20 de abril de 2024

Breve apología del cursi anagrama de Roma

Ni en las páginas más complejas de Henry Miller y Charles Bukowski se dejó de lado el poder absoluto del amor sobre todas las demás pasiones humanas.

Por EDGARDO HERRERA MARRUGO, Especial para Hora en Punto

Detesto la palabra, en ocasiones he llegado a renegar de ella, a borrarla de mi léxico, a huir de su presencia. En mis textos su aparición no ha sido favorable, por lo general, siempre ha sido un tema vedado. De manera contradictoria la leo con placer en las páginas de autores que respeto, allí, aparece sin miedo entre el artículo y el adjetivo y su presencia me intimida. La dichosa palabra se utiliza una y otra vez y mis ojos la siguen como a una pelota de tenis.

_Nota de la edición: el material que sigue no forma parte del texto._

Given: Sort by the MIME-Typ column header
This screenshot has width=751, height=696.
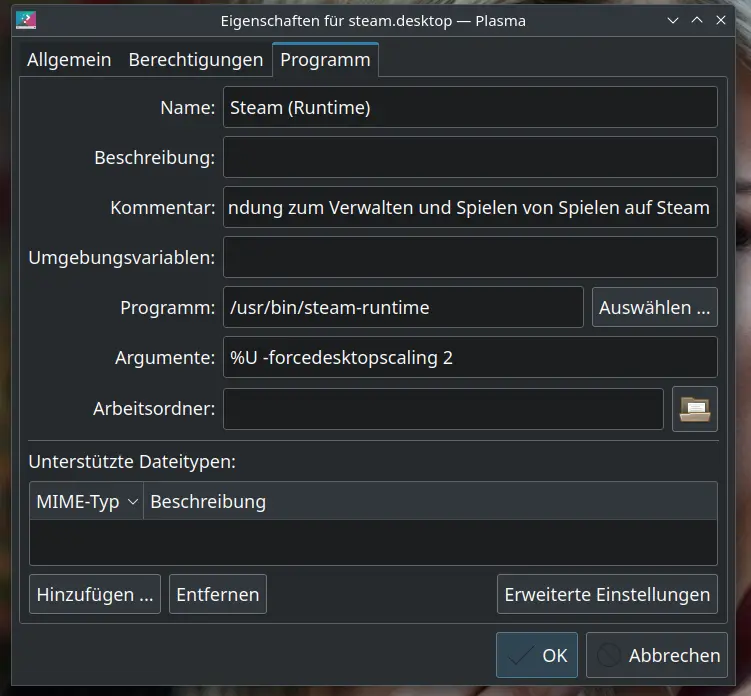Looking at the screenshot, I should (x=87, y=502).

Brilla entre los versos y los párrafos denominando diversos aspectos del famoso sentimiento, y este a su vez se convierte por la magia de la literatura en odio, y en ocasiones, en amargura. Para los que han tenido la dicha de leer a Pedro Salinas o a Antón Chejov, saben bien de lo que estoy hablando.

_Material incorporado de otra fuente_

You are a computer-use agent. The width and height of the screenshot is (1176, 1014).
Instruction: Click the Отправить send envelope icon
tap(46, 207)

En épocas más recientes otros autores han logrado desdibujar la dichosa palabra, convirtiéndola por obra de la irreverencia y la falsa modernidad, en una fuga de la mutua indiferencia y el egoísmo, a lo que les ha dado por llamar libertad. La lista de estas obras es extensa, compleja, y en ocasiones, absurda.

Ni en las páginas más complejas de Henry Miller y Charles Bukowski se dejó de lado el poder absoluto del amor sobre todas las demás pasiones humanas. Hasta Homero le temía, y tuvo la certeza de que hasta los inmortales del olimpo no estaban exentos de ese poderoso influjo que destruyó a Troya.

La cuestión es que le temo a esas cuatro letras, me aterra su caligrafía, me llena de inquietud la facilidad con que algunos la escriben, me ponen los pelos de punta esas trampas sexuales y cosmopolitas de los nuevos autores, como si Catulo ya no tuviera a su Lesbia, como si la Beatriz de Dante no hubiera sobrevivido a los siglos, o el cuerpo sobre los rieles de la heroína de Tolstoi hubiese sido en vano.

No sé si el discurso o la técnica empleada por estos nuevos autores sea la correcta, o si quizás esa palabra por tantos aborrecida y por otros glorificada no sea en este tiempo lo que fue en la literatura anterior. Muchas veces me lo he preguntado, cuestionando mi proceder, y me culpo por reprimir en más de una ocasión esos enormes deseos de escribirla, temiendo ser otra víctima de una moda o una nueva manera de escribir.

Y me digo, en aras de escapar de cualquier influencia, que debo utilizar la sugestión, que debo hacer que nazca y reproducir el sentimiento entre las páginas pero jamás nombrarlo (tantas veces he escuchado esa vaina que ya hasta lo tomo como cierto)  Como si la palabra fuese un anatema, o quizás, horrorizado de caer bajo su influjo y terminar escribiendo cuentos amorosos del siglo 21.

La cuestión es que le temo a esas cuatro letras, me aterra su caligrafía, me llena de inquietud la facilidad con que algunos la escriben, me ponen los pelos de punta esas trampas sexuales y cosmopolitas de los nuevos autores, como si Catulo ya no tuviera a su Lesbia, como si la Beatriz de Dante no hubiera sobrevivido a los siglos, o el cuerpo sobre los rieles de la heroína de Tolstoi hubiese sido en vano.

Creo que la mejor posición ante ese hecho sigue siendo la ventana, mirar los toros desde la barrera y que sean otros quienes narren el encuentro de las bocas y los ojos ardientes. Quizás alguna vez termine cruzando esa línea, lo presiento, hay dos o tres historias que gritan por ello. Y tal vez el tiempo me regale las palabras y la manera apropiada de escribirlas. Por lo pronto me contento con esos libros inmortales que aún siguen exaltando ese poderoso e inexplicable estado, esos libros que dicen de manera cruda que nada cambia, que la materia prima sigue siendo la misma.